[DATASET Boundary: Start]

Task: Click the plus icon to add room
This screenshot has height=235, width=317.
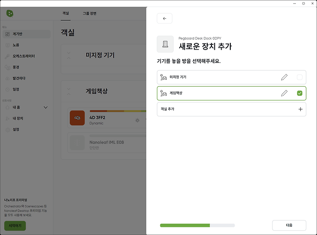Action: pyautogui.click(x=300, y=109)
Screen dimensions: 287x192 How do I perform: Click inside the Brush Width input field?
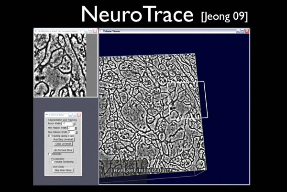(66, 124)
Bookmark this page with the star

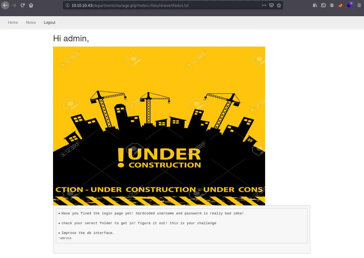[279, 5]
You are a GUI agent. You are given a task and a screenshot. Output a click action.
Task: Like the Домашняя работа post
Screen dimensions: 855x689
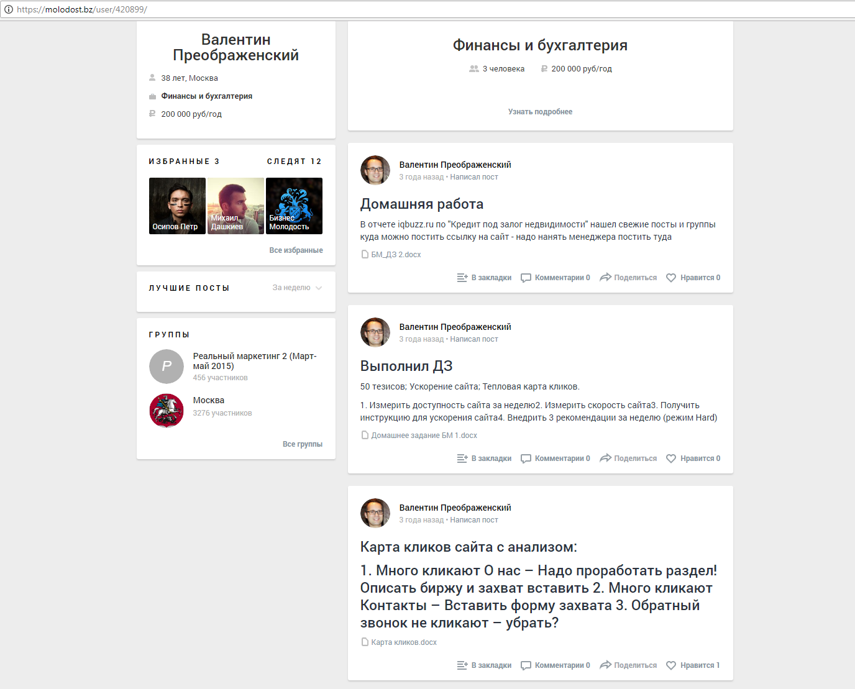coord(693,278)
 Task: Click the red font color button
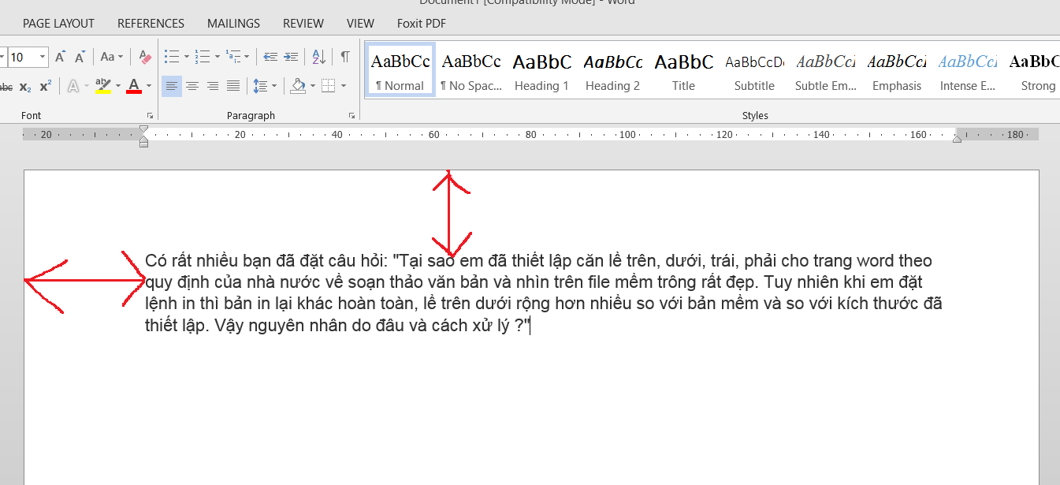[x=133, y=86]
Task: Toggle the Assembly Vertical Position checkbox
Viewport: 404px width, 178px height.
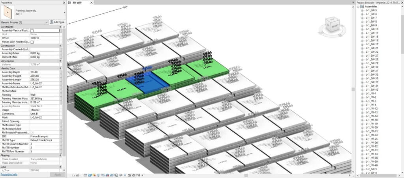Action: [32, 31]
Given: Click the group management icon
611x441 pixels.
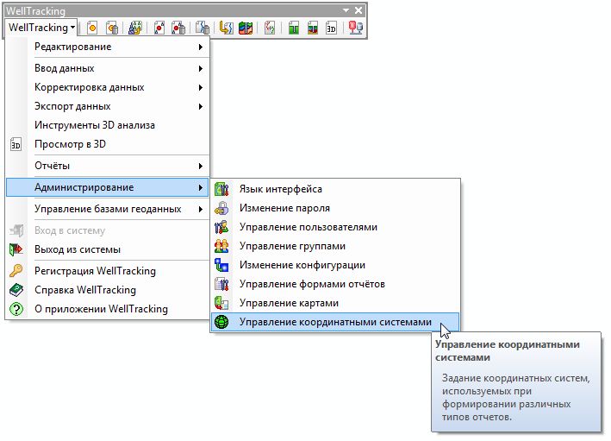Looking at the screenshot, I should pos(222,246).
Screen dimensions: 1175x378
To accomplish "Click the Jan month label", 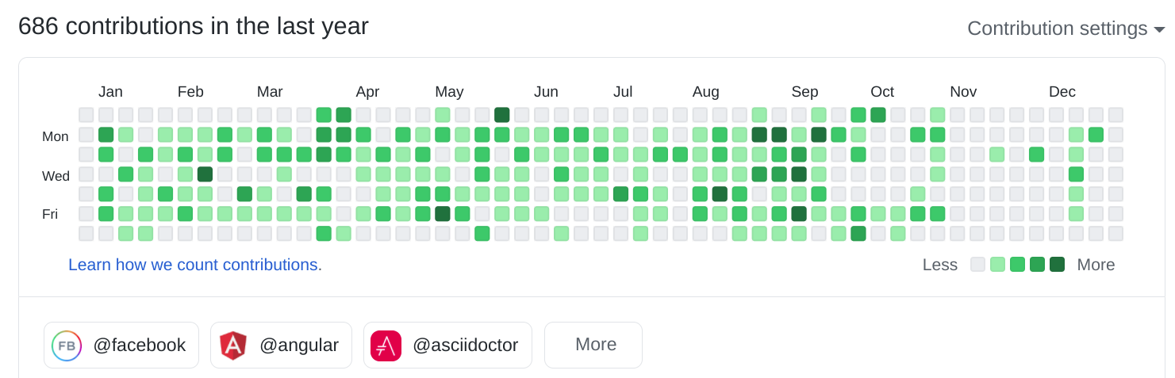I will pos(110,91).
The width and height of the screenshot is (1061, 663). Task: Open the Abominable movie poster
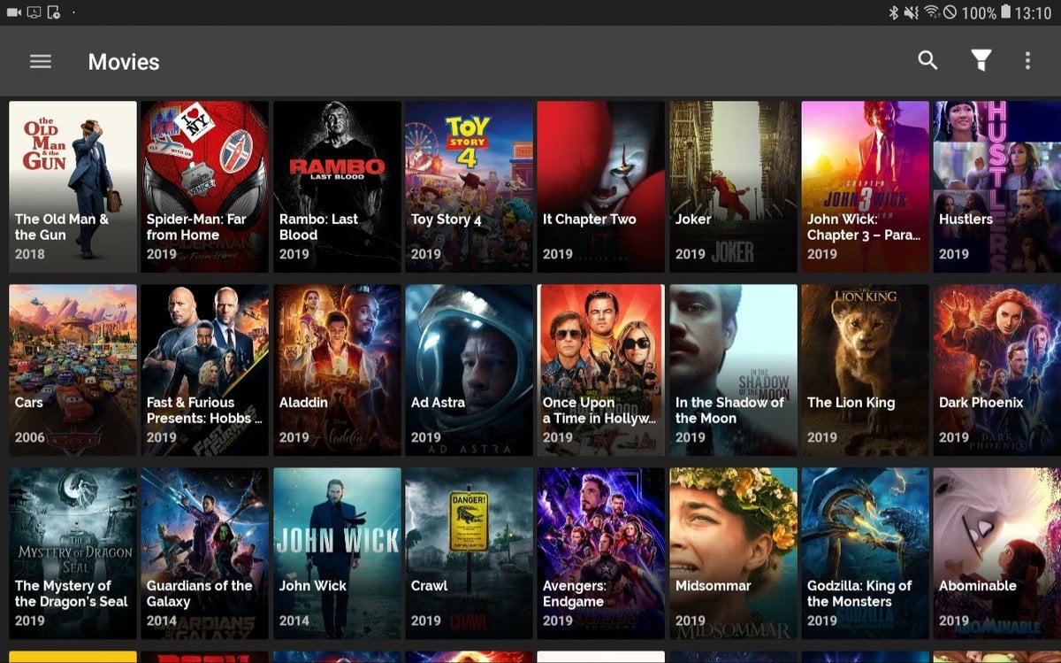[996, 553]
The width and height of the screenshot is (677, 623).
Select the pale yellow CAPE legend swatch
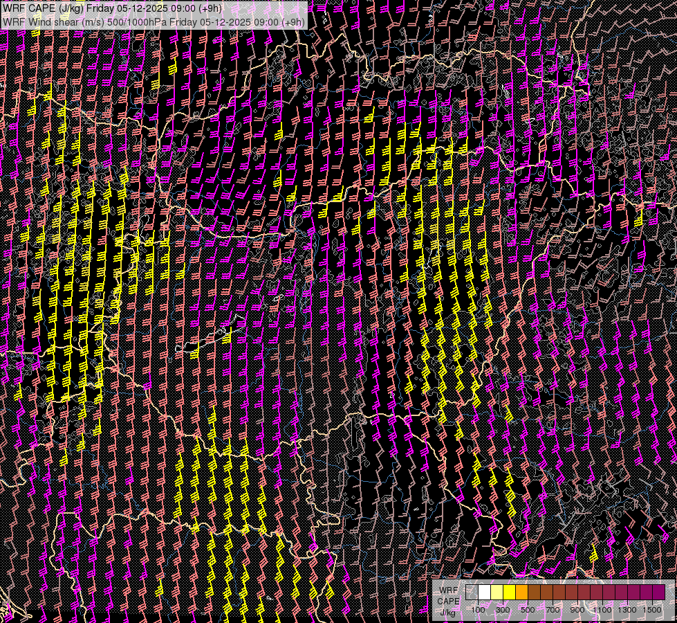coord(497,592)
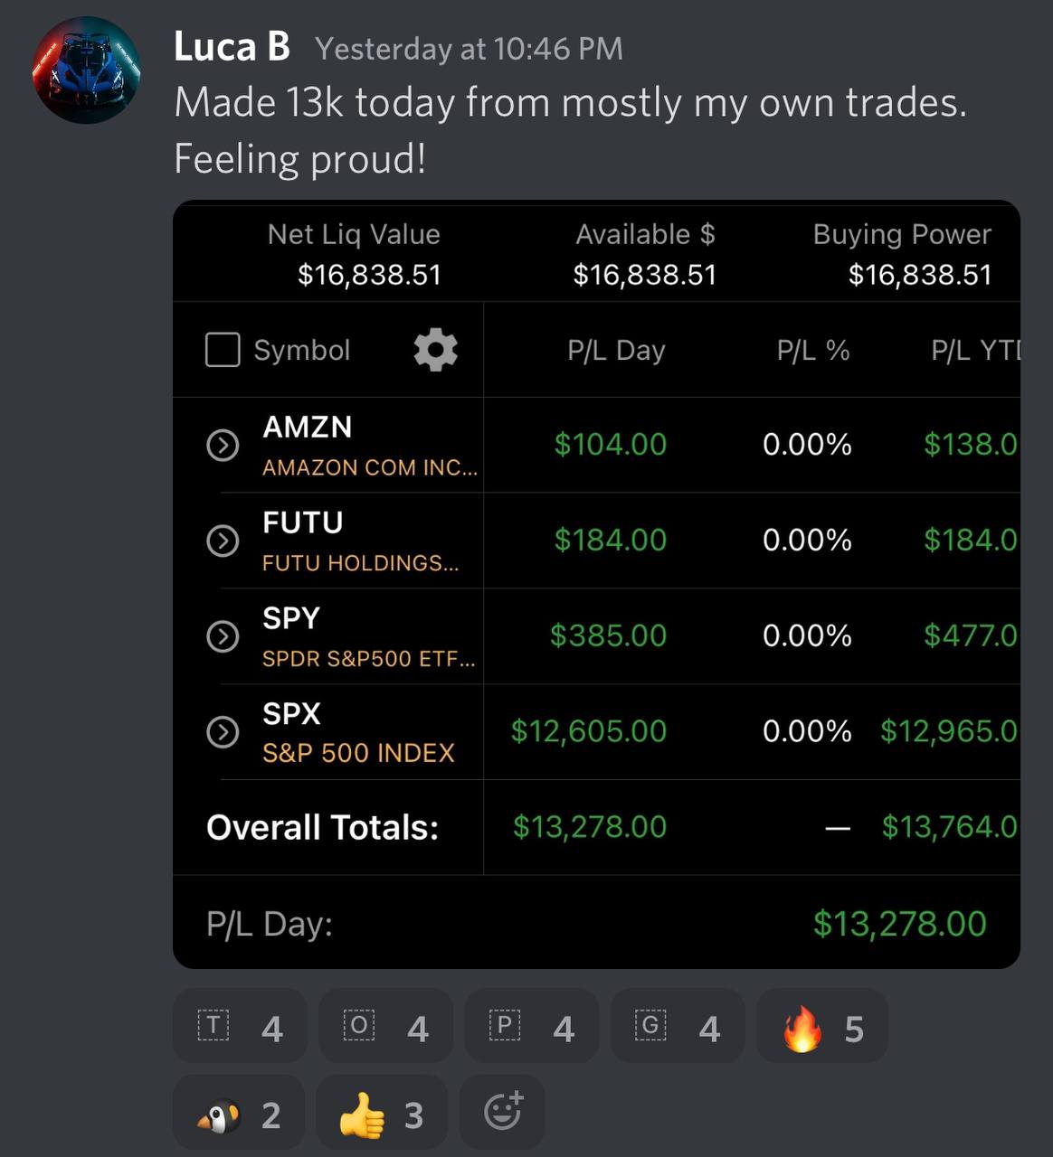Screen dimensions: 1053x1157
Task: Click the Luca B username
Action: pos(232,47)
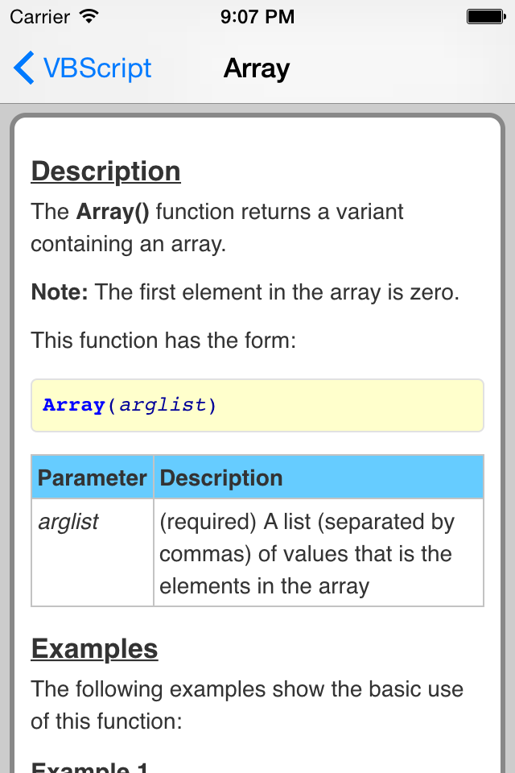Click the Description section heading
Image resolution: width=515 pixels, height=773 pixels.
tap(105, 172)
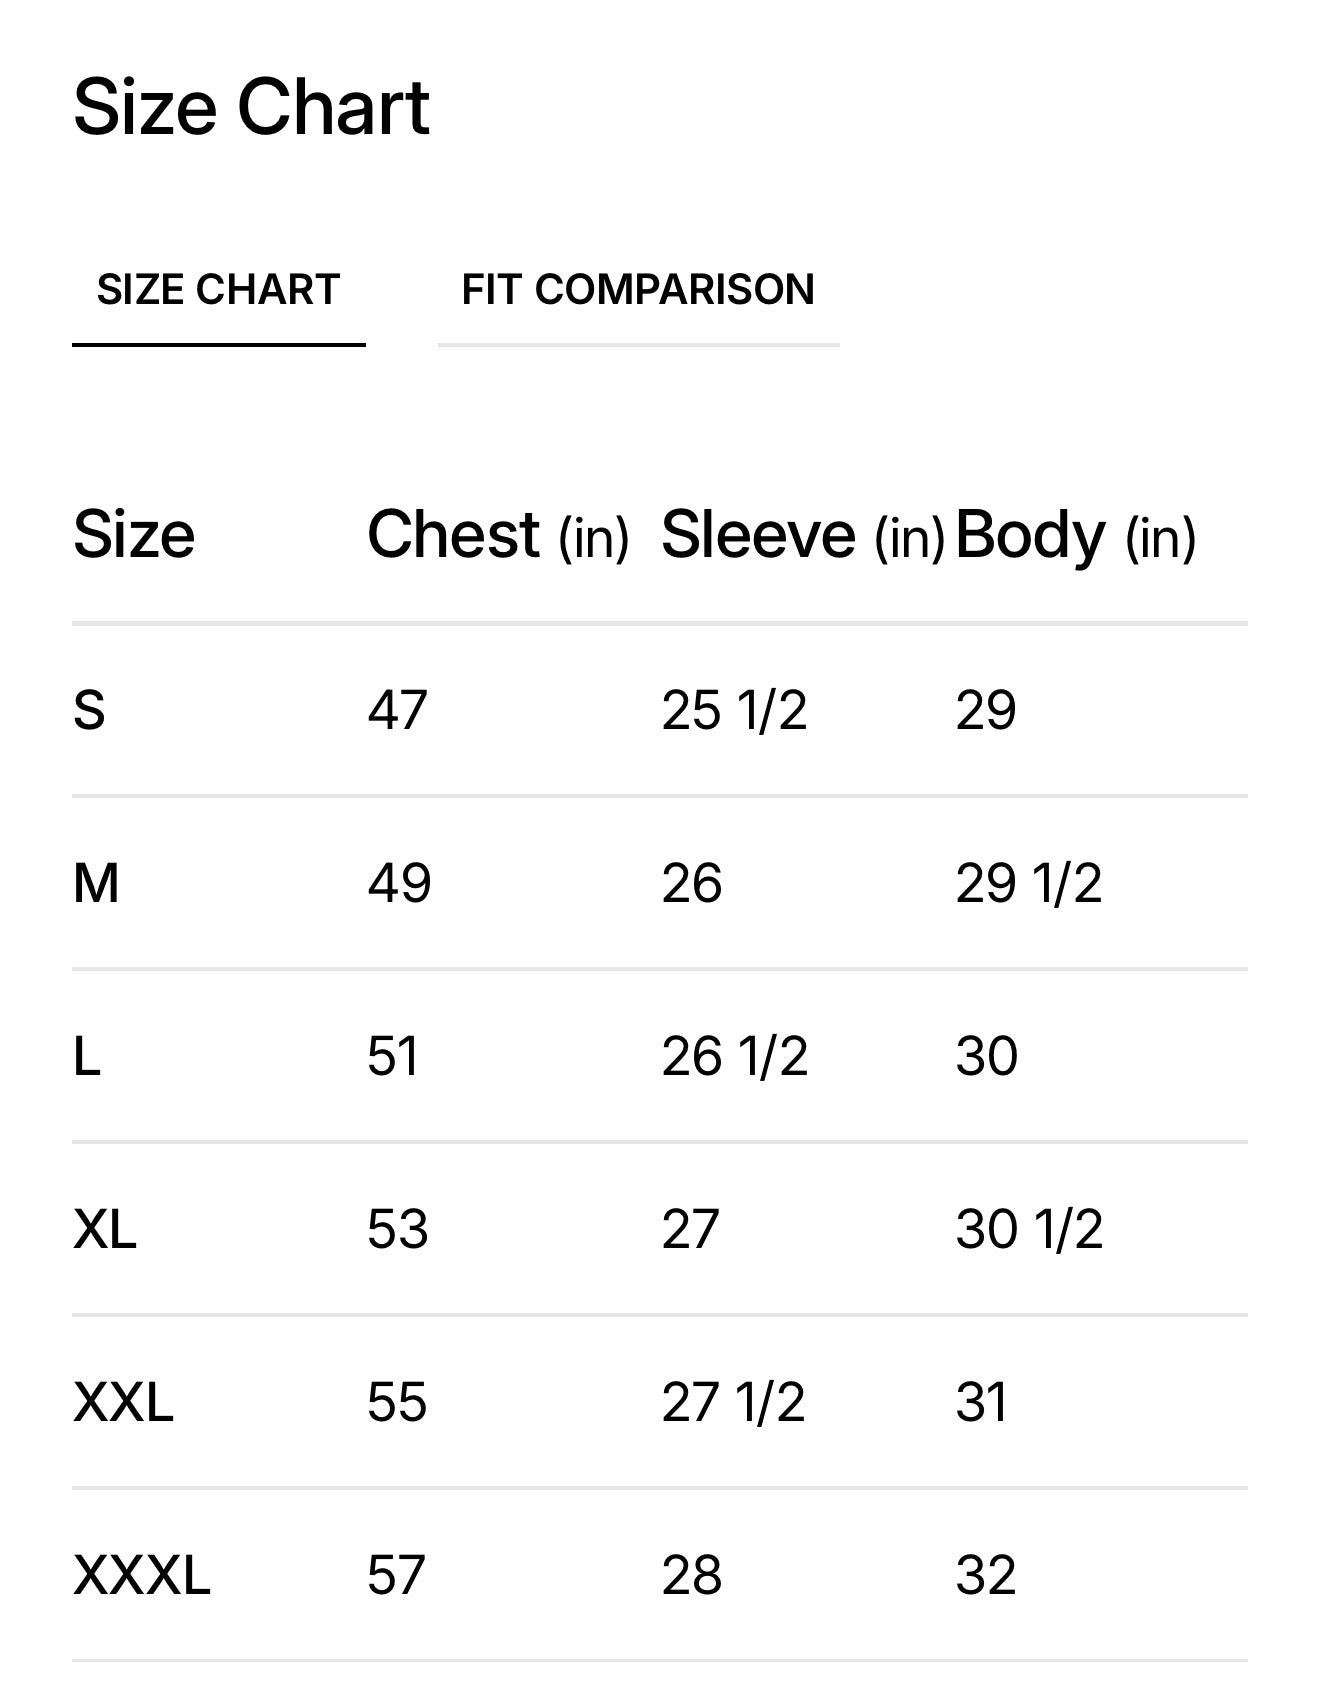Click sleeve value 27 1/2 in XXL row

(x=733, y=1402)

[DATASET Boundary: End]

■ WHAT TO WORK ON ■
Once you have read through the entries above, state how many lines hold the word "icon", giving nothing but the number.

■ ANSWER SPACE ■
2